_WHAT YOU ARE ASKED TO DO:_
From the line containing "Contact Us (318, 387)" down to the line containing "互联网 (517, 34)" in the records below, reproduce every line exactly, ends included, and omit all others.

** INFORMATION GIVEN follows **

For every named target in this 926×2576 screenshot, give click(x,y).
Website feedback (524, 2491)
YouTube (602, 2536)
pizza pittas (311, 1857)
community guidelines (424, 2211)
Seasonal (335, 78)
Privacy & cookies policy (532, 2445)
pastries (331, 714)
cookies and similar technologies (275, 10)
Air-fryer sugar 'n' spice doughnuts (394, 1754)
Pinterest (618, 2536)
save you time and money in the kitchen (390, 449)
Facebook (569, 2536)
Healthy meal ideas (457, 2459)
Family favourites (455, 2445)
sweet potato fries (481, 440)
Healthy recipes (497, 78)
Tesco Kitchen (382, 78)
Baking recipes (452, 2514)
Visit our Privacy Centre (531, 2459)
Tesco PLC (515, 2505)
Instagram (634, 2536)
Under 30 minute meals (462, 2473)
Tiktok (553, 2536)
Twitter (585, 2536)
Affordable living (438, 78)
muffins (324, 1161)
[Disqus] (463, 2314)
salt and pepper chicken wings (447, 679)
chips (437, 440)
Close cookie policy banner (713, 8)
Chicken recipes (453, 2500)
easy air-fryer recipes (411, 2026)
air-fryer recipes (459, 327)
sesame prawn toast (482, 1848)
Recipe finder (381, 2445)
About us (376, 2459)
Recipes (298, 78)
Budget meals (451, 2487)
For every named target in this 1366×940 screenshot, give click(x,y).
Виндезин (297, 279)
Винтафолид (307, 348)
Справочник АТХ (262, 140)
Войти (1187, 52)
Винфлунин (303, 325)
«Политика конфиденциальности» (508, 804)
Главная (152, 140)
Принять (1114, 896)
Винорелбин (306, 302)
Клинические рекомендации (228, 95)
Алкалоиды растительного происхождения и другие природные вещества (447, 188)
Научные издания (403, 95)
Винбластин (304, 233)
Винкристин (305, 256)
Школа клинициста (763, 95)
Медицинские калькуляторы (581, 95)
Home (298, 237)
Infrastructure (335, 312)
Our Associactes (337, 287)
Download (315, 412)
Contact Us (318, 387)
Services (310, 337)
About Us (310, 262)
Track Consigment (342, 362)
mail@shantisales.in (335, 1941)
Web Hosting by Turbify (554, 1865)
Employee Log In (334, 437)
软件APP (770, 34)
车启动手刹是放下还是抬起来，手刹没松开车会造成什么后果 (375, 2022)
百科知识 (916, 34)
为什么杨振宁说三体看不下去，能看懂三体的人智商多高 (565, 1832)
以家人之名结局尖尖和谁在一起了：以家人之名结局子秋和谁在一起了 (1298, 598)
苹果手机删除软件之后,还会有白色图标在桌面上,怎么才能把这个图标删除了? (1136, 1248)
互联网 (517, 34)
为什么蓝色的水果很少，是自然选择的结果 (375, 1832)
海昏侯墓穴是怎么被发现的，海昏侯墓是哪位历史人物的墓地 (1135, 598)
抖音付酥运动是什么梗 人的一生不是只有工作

** End of INFORMATION GIVEN **

_SOLUTION TO THIS PROBLEM:_
Contact Us (318, 387)
Services (310, 337)
About Us (310, 262)
Track Consigment (342, 362)
mail@shantisales.in (335, 1941)
Web Hosting by Turbify (554, 1865)
Employee Log In (334, 437)
软件APP (770, 34)
车启动手刹是放下还是抬起来，手刹没松开车会造成什么后果 (375, 2022)
百科知识 (916, 34)
为什么杨振宁说三体看不下去，能看懂三体的人智商多高 (565, 1832)
以家人之名结局尖尖和谁在一起了：以家人之名结局子秋和谁在一起了 (1298, 598)
苹果手机删除软件之后,还会有白色图标在桌面上,怎么才能把这个图标删除了? (1136, 1248)
互联网 (517, 34)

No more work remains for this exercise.